As we have seen, it is best to normalize the data to remove obvious movie- or user-specific effects. We will just use one very simple type of normalization that we used before: conversion to z-scores.
Unfortunately, we cannot simply use scikit-learn's normalization objects as we have to deal with the missing values in our data (that is, not all movies were rated by all users). Thus, we want to normalize by the mean and standard deviation of the values that are, in fact, present.

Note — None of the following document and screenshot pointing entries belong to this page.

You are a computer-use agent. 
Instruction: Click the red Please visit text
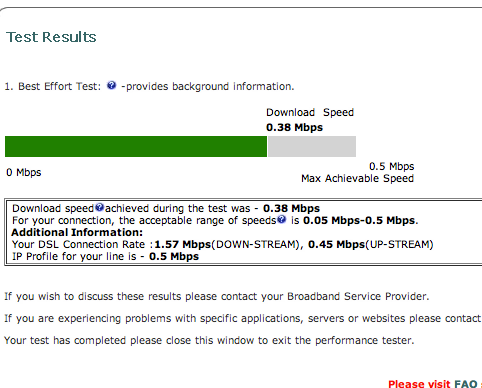coord(419,384)
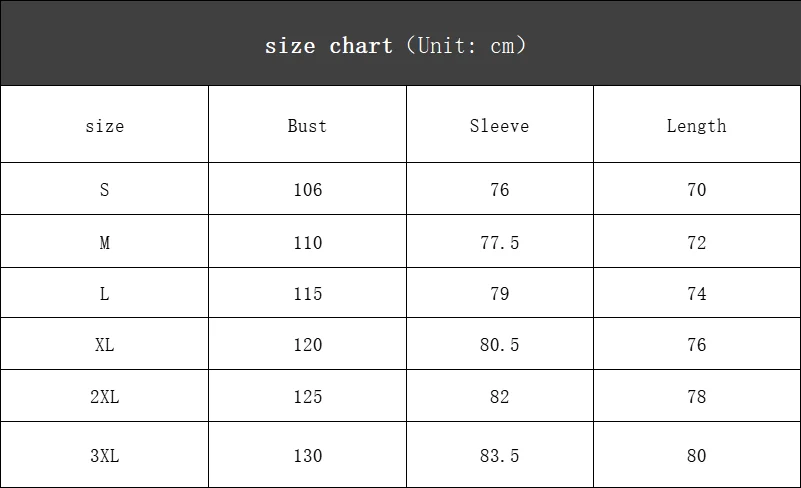The image size is (801, 488).
Task: Select the Length value 80
Action: pyautogui.click(x=696, y=455)
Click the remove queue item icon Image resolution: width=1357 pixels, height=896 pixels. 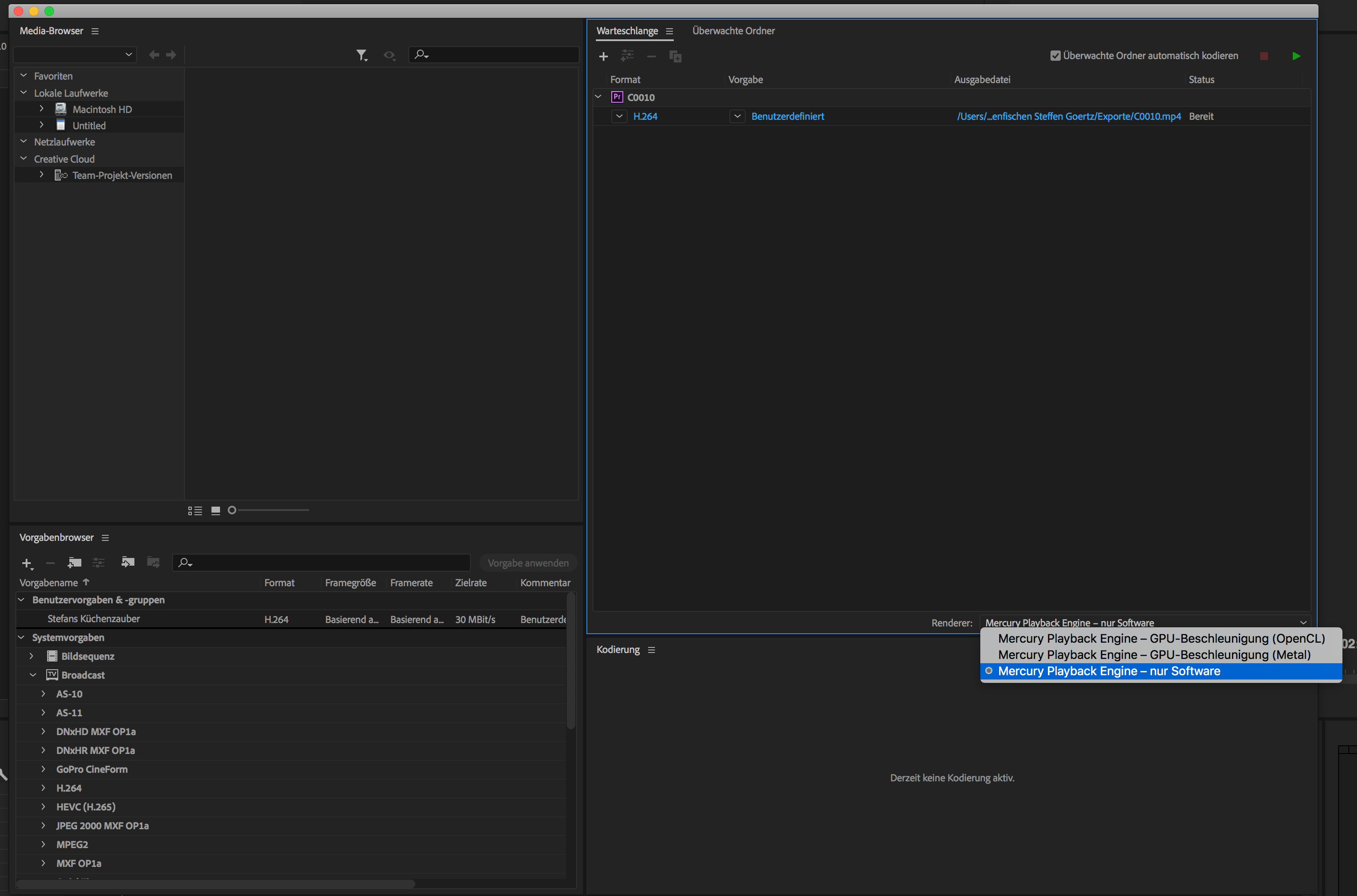pos(649,56)
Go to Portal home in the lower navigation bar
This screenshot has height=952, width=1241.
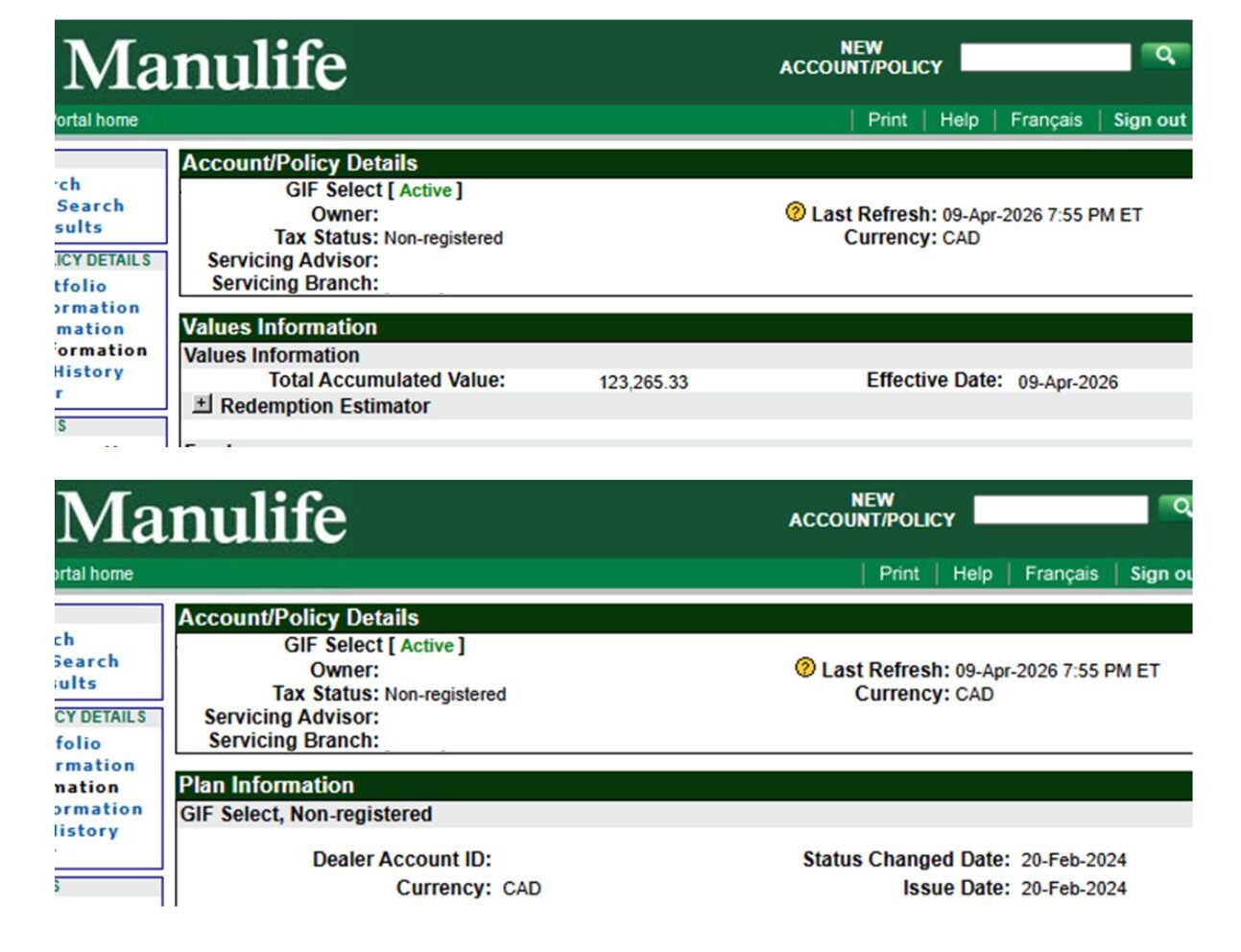94,574
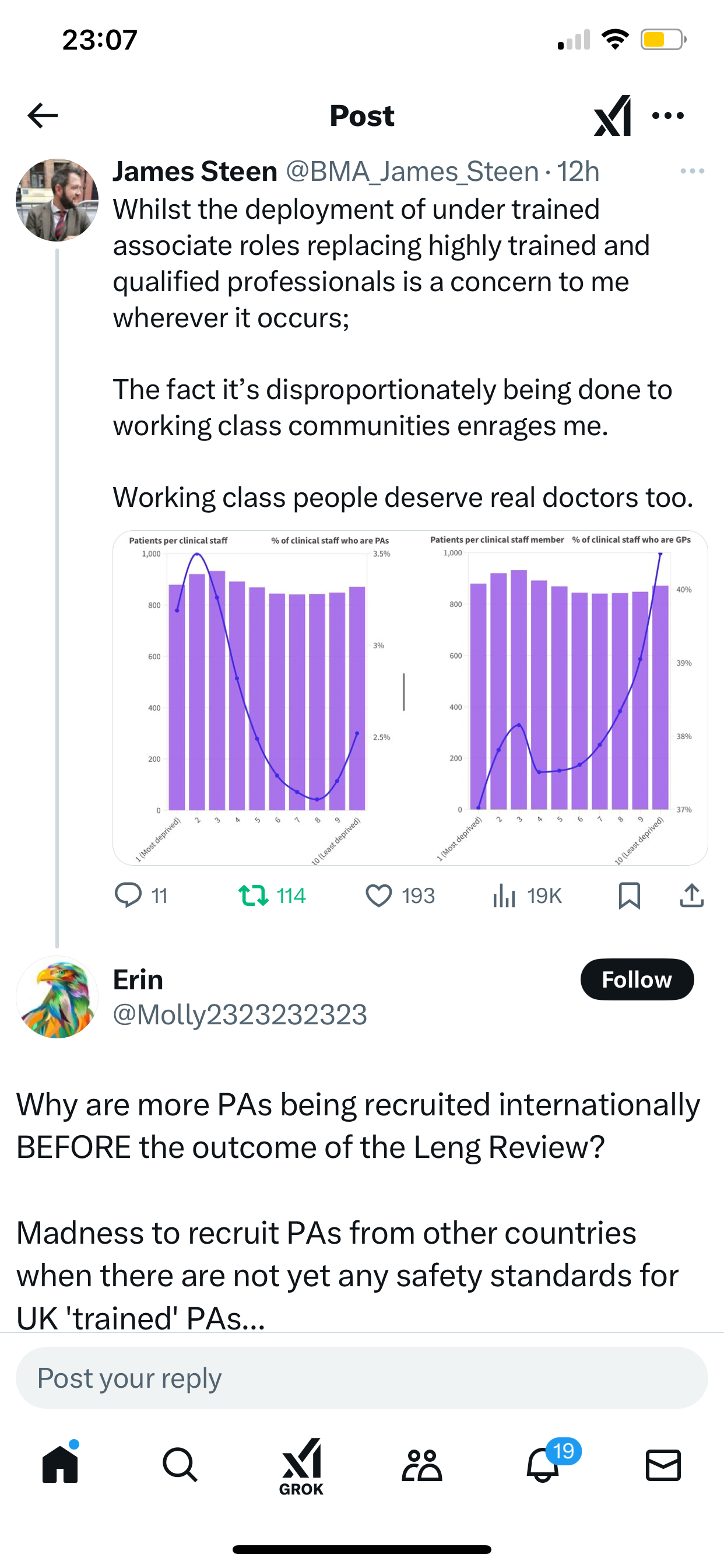This screenshot has width=724, height=1568.
Task: Follow Erin with the Follow button
Action: (637, 979)
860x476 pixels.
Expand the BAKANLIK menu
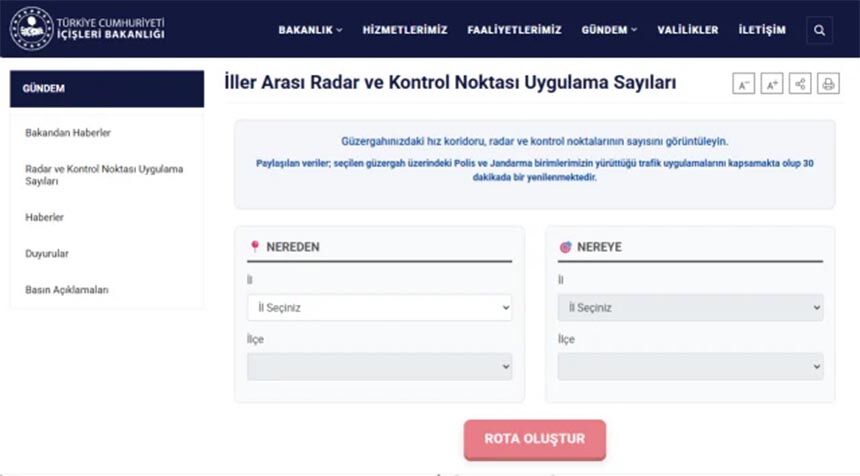point(310,30)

We will write our own class that will ignore missing values. This class will follow the scikit-learn preprocessing API. We can even derive from scikit-learn's TransformerMixin class to add a fit_transform method:
from sklearn.base import TransformerMixin class NormalizePositive(TransformerMixin):
We want to choose the axis of normalization. By default, we normalize along the first axis, but sometimes it will be useful to normalize along the second one. This follows the convention of many other NumPy-related functions:
def __init__(self, axis=0):
self.axis = axis
The most important method is the fit method. In our implementation, we compute the mean and standard deviation of the values that are not zero. Recall that zeros indicate missing values:
def fit(self, features, y=None):
If the axis is 1, we operate on the transposed array as follows:
if self.axis == 1:
features = features.T
# count features that are greater than zero in axis 0:
binary = (features > 0)
count0 = binary.sum(axis=0)
# to avoid division by zero, set zero counts to one:
count0[count0 == 0] = 1.
# computing the mean is easy:
self.mean = features.sum(axis=0)/count0
# only consider differences where binary is True:
diff = (features - self.mean) * binary
diff **= 2
# regularize the estimate of std by adding 0.1
self.std = np.sqrt(0.1 + diff.sum(axis=0)/count0)
return self
We add 0.1 to the direct estimate of the standard deviation to avoid underestimating the value of the standard deviation when there are only a few samples, all of which may be exactly the same. The exact value used does not matter much for the final result, but we need to avoid division by zero.
The transform method needs to take care of maintaining the binary structure, as follows:
def transform(self, features):
if self.axis == 1:
features = features.T
binary = (features > 0)
features = features - self.mean
features /= self.std
features *= binary
if self.axis == 1:
features = features.T
return features
Note how we took care of transposing the input matrix when the axis is 1 and then transformed it back so that the return value has the same shape as the input. The inverse_transform method performs the inverse operation to transform, as shown in the following code:
def inverse_transform(self, features, copy=True):
if copy:
features = features.copy()
if self.axis == 1:
features = features.T
features *= self.std
features += self.mean
if self.axis == 1:
features = features.T
return features
Finally, we add the fit_transform method, which, as the name indicates, combines both the fit and transform operations:
def fit_transform(self, features):
return self.fit(features).transform(features)
The methods that we defined (fit, transform, transform_inverse, and fit_transform) were the same as the objects defined in the sklearn.preprocessing module. In the following sections, we will first normalize the inputs, generate normalized predictions, and finally apply the inverse transformation to obtain the final predictions.